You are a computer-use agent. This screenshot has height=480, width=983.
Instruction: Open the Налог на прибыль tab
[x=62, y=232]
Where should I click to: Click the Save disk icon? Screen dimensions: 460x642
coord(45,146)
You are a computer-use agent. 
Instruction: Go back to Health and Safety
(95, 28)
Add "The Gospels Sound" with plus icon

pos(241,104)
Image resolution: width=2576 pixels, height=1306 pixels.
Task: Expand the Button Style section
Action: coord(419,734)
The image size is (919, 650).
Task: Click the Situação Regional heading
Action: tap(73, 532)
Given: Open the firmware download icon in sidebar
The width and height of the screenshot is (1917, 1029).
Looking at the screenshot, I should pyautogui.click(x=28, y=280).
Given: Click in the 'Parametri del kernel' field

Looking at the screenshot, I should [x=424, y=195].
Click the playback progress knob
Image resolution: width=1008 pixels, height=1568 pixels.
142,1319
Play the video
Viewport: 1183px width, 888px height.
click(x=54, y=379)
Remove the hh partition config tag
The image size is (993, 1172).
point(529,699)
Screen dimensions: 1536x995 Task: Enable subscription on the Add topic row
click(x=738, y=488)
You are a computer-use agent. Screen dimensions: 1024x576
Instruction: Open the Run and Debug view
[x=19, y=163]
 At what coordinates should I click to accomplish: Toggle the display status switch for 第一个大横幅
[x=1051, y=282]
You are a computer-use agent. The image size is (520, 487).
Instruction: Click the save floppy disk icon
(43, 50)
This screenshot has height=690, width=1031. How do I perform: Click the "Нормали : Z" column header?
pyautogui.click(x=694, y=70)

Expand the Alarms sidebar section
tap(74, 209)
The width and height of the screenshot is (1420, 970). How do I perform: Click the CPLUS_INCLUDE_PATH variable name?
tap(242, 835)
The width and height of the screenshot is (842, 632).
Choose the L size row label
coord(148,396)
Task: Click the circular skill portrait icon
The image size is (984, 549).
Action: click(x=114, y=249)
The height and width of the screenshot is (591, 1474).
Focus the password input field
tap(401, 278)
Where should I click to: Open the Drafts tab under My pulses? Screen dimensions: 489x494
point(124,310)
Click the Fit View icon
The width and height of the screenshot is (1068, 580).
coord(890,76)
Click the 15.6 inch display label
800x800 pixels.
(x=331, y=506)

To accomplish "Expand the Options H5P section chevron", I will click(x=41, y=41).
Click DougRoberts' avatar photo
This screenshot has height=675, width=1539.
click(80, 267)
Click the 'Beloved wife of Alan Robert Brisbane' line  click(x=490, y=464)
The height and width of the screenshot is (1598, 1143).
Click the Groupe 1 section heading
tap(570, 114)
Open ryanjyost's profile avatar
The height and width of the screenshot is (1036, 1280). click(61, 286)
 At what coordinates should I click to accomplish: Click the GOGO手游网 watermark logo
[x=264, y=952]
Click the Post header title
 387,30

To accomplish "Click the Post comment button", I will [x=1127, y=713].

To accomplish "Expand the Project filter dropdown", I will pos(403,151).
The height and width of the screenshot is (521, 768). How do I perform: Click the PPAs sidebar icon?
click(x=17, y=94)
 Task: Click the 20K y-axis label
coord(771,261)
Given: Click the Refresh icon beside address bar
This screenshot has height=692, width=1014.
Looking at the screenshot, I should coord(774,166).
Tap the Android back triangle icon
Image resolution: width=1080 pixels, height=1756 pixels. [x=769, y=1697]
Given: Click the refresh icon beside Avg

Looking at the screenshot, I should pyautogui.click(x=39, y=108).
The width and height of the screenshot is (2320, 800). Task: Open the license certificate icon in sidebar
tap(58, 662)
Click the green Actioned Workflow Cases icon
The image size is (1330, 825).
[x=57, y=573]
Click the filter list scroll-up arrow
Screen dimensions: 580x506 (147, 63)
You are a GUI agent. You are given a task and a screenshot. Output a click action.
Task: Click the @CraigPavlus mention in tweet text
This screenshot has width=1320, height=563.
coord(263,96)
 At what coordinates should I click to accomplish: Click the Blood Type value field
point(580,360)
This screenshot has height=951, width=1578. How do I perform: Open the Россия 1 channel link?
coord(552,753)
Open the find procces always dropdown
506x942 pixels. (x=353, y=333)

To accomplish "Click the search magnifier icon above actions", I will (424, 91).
★ ★ ★ ★ ★
▶ **EXERCISE DETAILS**: Search term "will": return each line of the data that contains it.

▶ **SOLUTION BELOW**:
To accomplish "Expand the Options H5P section chevron", I will click(x=41, y=41).
To accomplish "Click the Post comment button", I will [x=1127, y=713].
To accomplish "Expand the Project filter dropdown", I will pos(403,151).
To accomplish "Click the search magnifier icon above actions", I will (424, 91).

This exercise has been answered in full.